Adobe announced yesterday at their Max conference that they will be funding startups that leverage Adobe technologies (particularly Apollo) to the tune of $100 million.
What's Apollo?
It's a new, cross-platform runtime technology that takes Flash and HTML (as well as other common browser scripting languages) out of the browser.
Investing in targeted startups is a great idea--particularly while inexpensive investments are still "acceptable." With this fund, Adobe should be able to spread their money quite effectively. Even at $250K per company per year their investment strategy could have significant impact. Heck, $50K can make a huge difference for a one or two person team early on too. What Adobe has to resist though is the urge to place large bets on a small number of companies. This may make it easier to manage the investment portfolio, but it's unlikely to have the impact they want.

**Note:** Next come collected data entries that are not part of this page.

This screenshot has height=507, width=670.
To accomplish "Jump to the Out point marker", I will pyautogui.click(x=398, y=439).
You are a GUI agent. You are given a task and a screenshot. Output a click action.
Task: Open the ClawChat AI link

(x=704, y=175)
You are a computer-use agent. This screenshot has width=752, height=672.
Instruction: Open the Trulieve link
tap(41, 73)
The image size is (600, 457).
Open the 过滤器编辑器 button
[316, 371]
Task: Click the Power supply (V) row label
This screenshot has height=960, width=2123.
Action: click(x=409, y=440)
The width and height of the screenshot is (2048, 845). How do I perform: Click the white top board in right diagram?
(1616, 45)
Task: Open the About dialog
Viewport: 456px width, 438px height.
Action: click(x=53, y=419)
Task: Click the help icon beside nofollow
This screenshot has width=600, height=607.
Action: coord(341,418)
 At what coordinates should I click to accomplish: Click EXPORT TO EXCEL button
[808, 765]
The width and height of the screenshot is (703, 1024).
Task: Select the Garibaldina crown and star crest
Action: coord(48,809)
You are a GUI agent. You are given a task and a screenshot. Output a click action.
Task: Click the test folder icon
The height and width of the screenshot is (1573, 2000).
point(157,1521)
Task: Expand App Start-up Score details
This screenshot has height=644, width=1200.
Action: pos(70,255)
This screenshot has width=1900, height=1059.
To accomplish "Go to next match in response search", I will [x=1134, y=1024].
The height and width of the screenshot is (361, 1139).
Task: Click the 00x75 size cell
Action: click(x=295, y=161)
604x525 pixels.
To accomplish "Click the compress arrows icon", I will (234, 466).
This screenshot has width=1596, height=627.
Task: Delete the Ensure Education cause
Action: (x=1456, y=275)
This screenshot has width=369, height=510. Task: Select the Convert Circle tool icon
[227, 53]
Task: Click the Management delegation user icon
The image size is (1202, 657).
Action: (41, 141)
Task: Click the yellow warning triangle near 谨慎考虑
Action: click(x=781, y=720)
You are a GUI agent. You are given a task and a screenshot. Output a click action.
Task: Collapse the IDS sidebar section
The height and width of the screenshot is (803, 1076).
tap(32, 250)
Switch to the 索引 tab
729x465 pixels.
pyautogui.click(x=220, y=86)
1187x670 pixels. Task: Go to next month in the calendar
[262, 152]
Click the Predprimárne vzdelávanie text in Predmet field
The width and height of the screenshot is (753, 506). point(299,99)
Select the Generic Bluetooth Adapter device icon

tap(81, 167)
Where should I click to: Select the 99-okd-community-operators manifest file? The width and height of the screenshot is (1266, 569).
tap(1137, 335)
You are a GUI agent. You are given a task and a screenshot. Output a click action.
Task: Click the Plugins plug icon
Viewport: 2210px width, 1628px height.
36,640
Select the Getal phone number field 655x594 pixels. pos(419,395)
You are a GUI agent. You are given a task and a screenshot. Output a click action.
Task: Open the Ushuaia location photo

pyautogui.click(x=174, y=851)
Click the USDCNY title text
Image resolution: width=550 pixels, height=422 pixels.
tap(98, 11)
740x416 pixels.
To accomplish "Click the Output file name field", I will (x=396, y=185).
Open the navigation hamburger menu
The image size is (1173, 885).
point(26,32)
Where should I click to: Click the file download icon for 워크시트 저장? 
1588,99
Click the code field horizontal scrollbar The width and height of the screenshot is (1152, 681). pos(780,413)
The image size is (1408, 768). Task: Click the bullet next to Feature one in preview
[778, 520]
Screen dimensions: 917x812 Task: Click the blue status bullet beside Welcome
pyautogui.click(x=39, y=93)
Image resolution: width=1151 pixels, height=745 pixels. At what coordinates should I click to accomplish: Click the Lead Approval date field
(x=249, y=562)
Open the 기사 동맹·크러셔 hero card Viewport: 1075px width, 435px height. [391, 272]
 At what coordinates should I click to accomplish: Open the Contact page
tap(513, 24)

I think this is a good move on Adobe's part. Most traditional VCs aren't going to be interested in encouraging Adobe's cross-platform technology per-se, but an Adobe fund can. Adobe is interested not only in the success of the startup they invest in, but also the adoption rate of their technology--by developers and end-users. This is not the case with a typical VC. A VC doesn't necessarily care if a product is implemented using Java or the .NET platform or now Apollo. They want the company to pick what makes sense. Now Adobe wants the same thing--however, if you pick Apollo, then they'll be interested, potentially financially.